* _ASSIGNED TASK_
Take the lines below from the one with "This screenshot has" through the one with "You are a GUI" and print only them, exactly. Don't print the pictures.

* _MATERIAL PROVIDED_
..........
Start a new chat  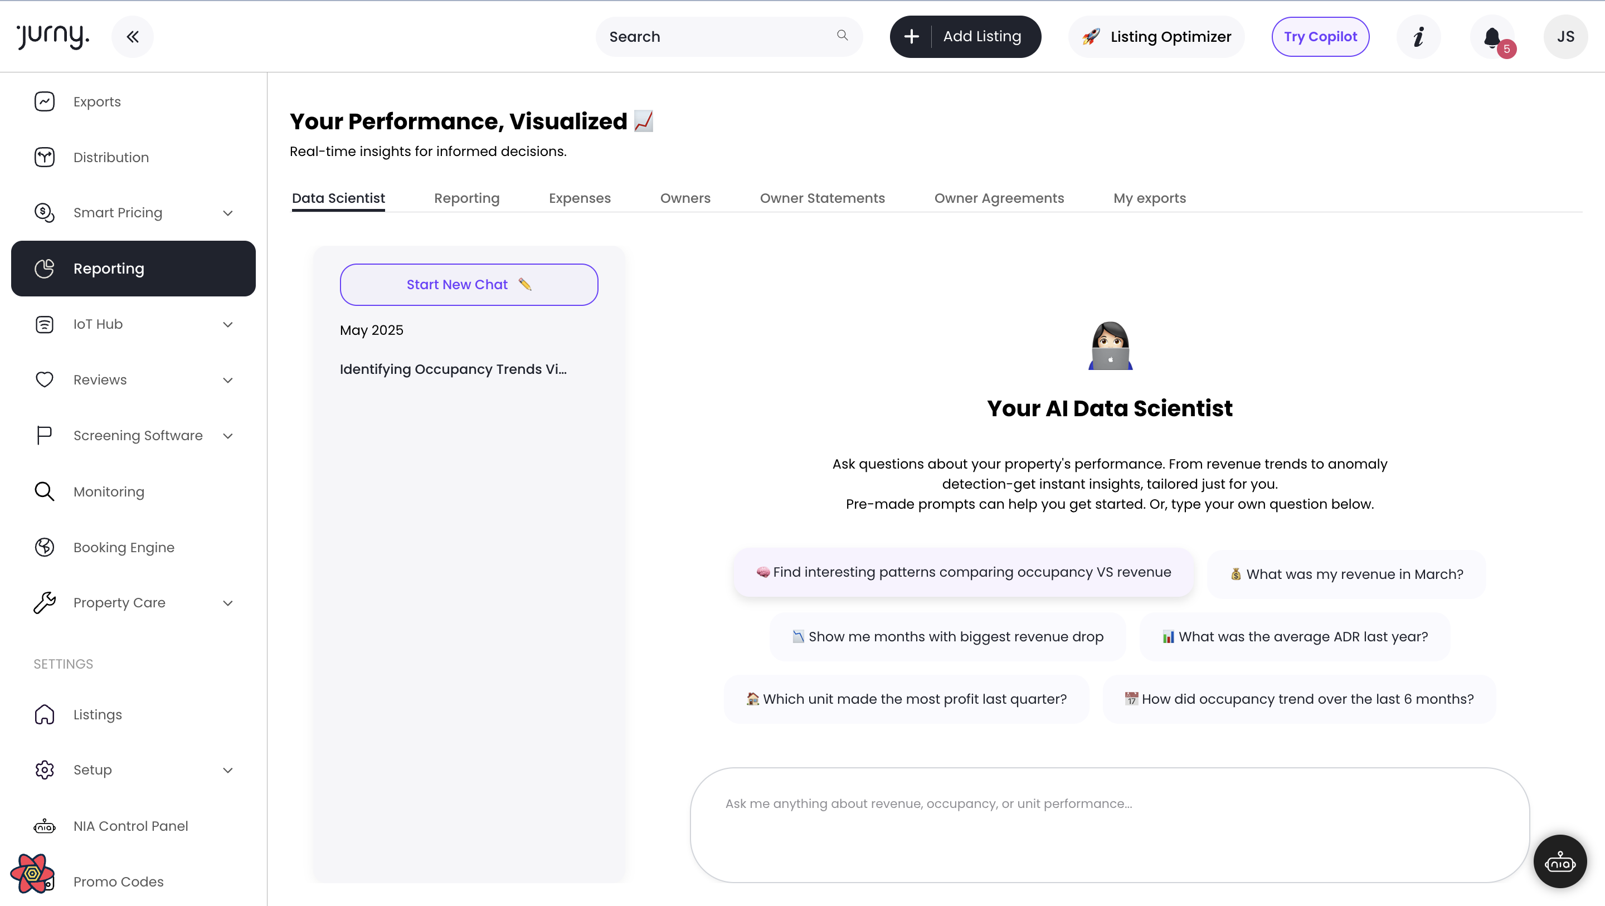point(469,284)
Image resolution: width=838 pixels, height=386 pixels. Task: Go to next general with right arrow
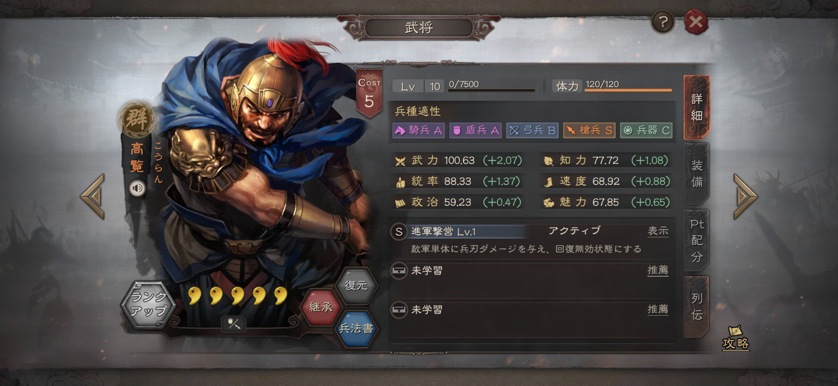click(x=745, y=196)
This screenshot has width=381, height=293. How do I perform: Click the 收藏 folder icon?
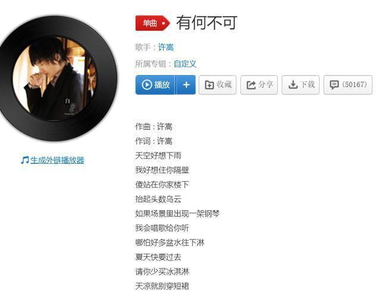point(209,85)
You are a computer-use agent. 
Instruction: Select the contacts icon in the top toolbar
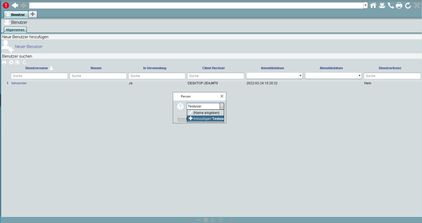(x=382, y=5)
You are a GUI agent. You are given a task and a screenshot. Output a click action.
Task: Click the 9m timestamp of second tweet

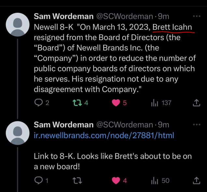click(x=163, y=125)
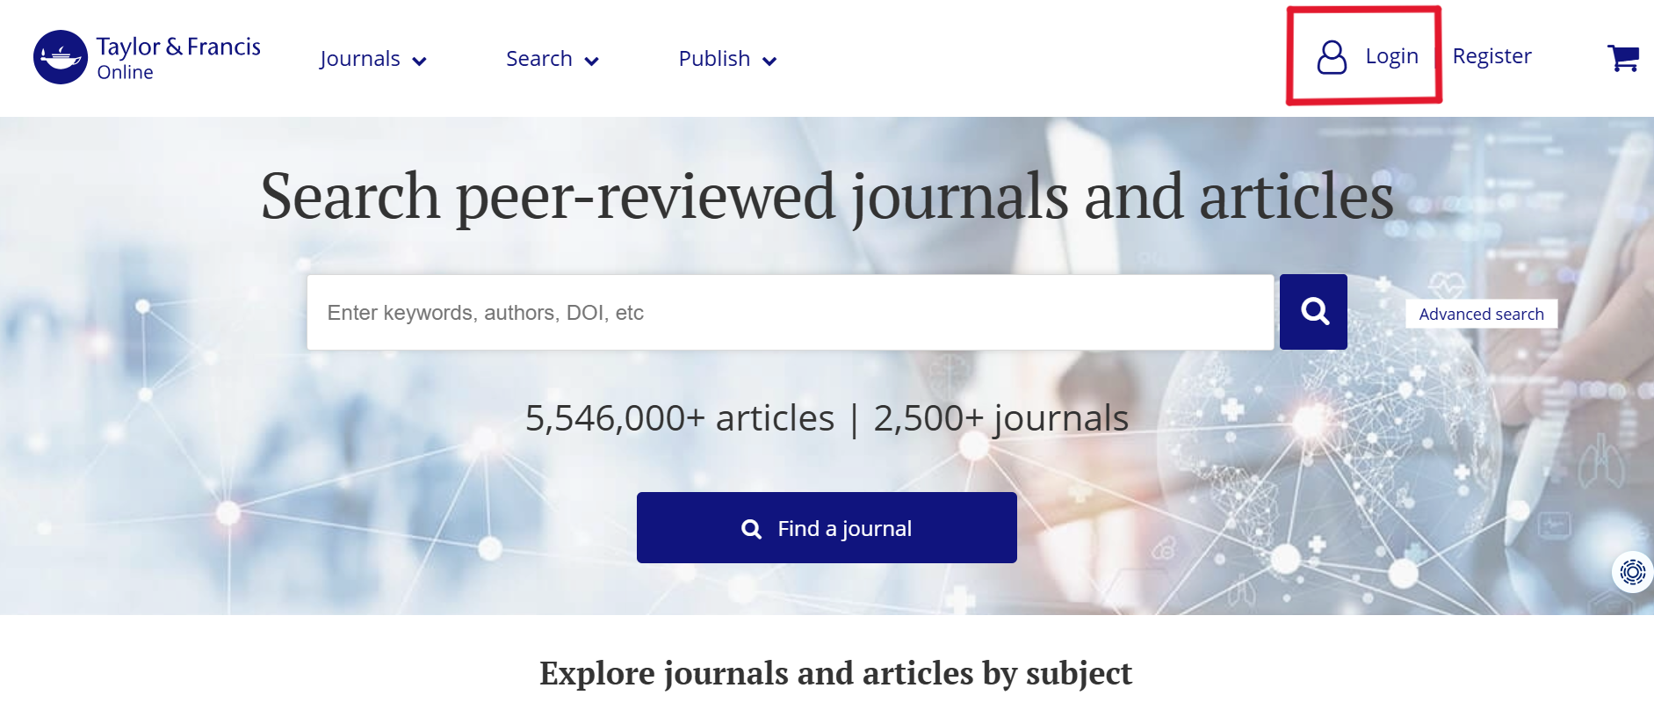
Task: Click the Login text link
Action: click(1391, 56)
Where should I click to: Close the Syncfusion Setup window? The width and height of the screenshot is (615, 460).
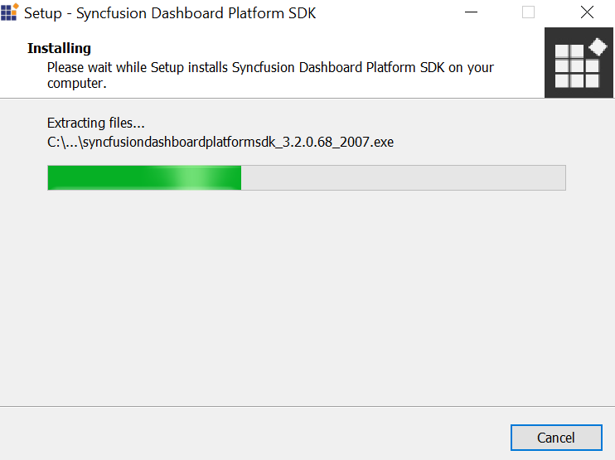click(587, 12)
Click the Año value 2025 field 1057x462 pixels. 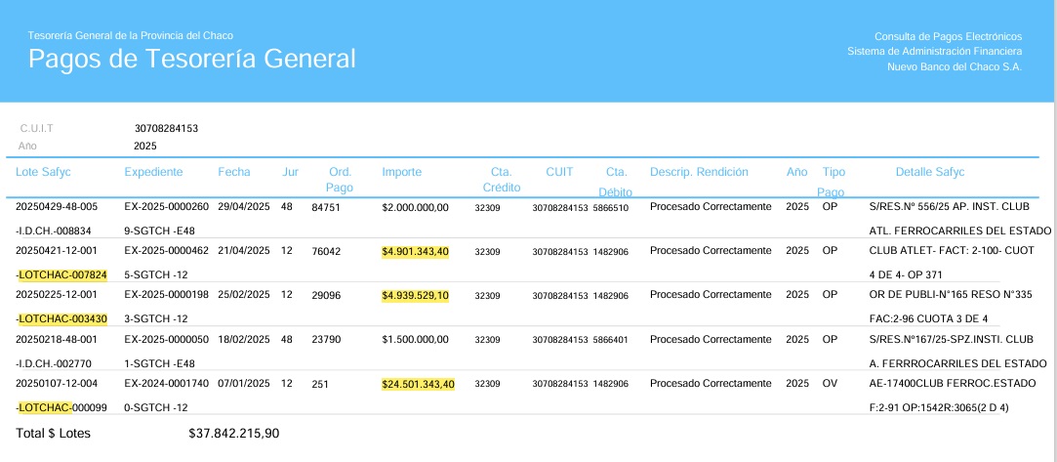144,146
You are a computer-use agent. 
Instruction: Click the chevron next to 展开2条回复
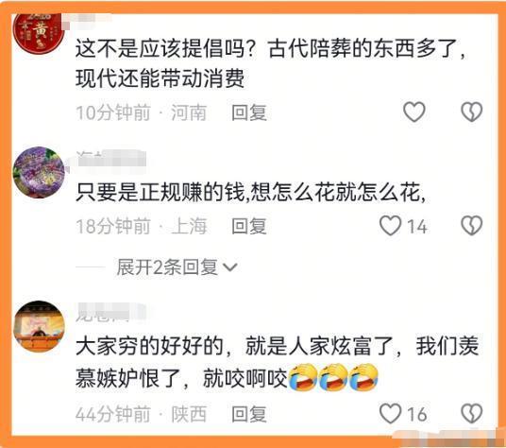click(230, 267)
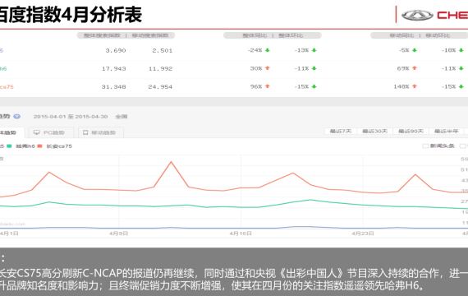468x296 pixels.
Task: Click the monitor icon on PC趋势 tab
Action: pyautogui.click(x=37, y=132)
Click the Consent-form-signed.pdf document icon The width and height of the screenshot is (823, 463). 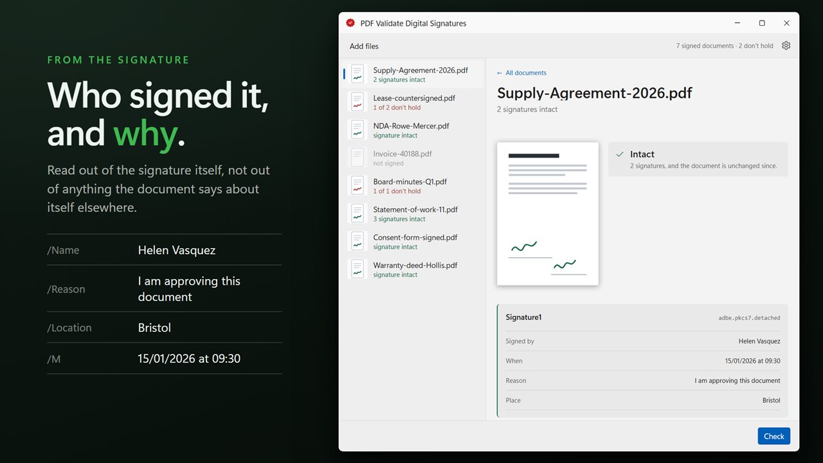click(357, 241)
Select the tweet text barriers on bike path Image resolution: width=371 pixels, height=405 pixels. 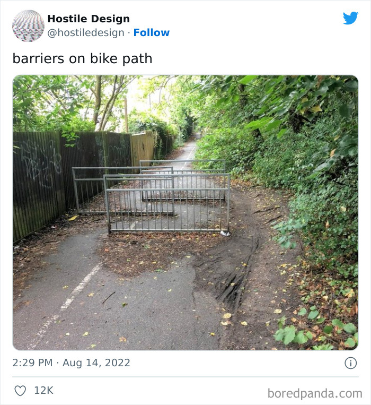click(82, 58)
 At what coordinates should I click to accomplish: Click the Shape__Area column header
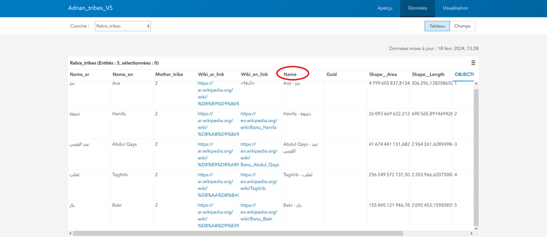383,74
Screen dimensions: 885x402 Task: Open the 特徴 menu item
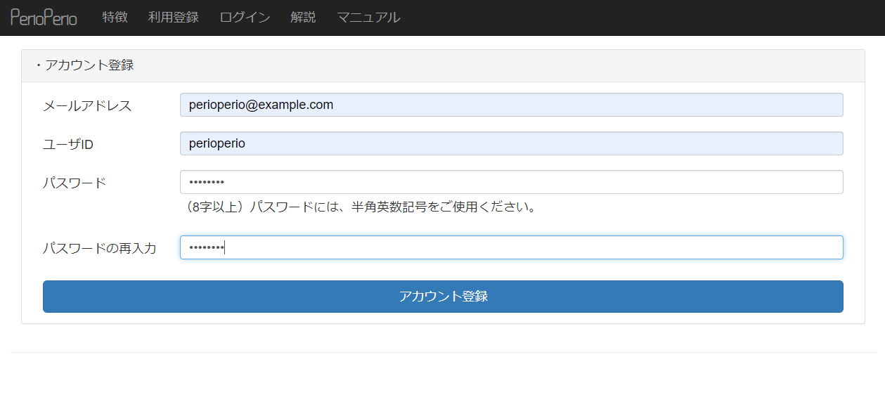click(x=115, y=18)
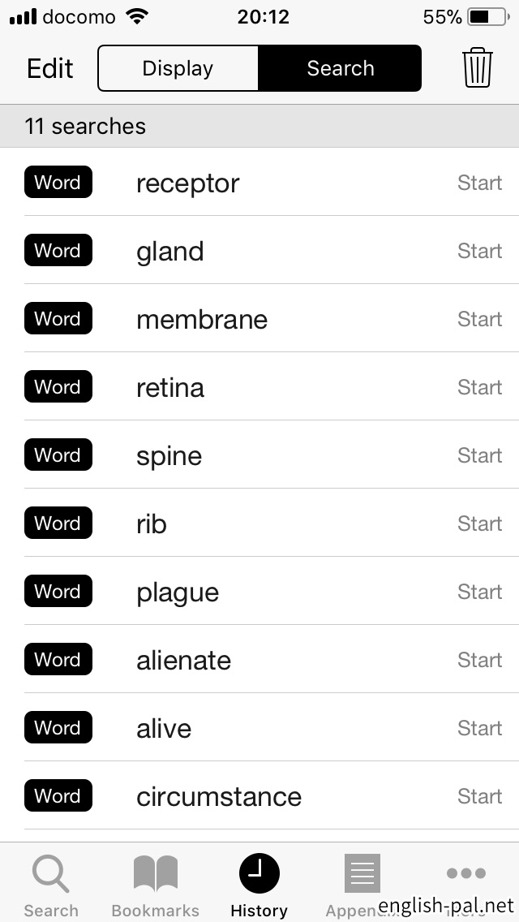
..........
* _RESULT_
This screenshot has width=381, height=293. How do I perform: Click the 收藏 folder icon?
point(209,85)
You are a computer-use agent. 
Instruction: Select the contacts icon in the top toolbar
(x=382, y=5)
You are a GUI agent. You are given a task and a screenshot. Output a click action.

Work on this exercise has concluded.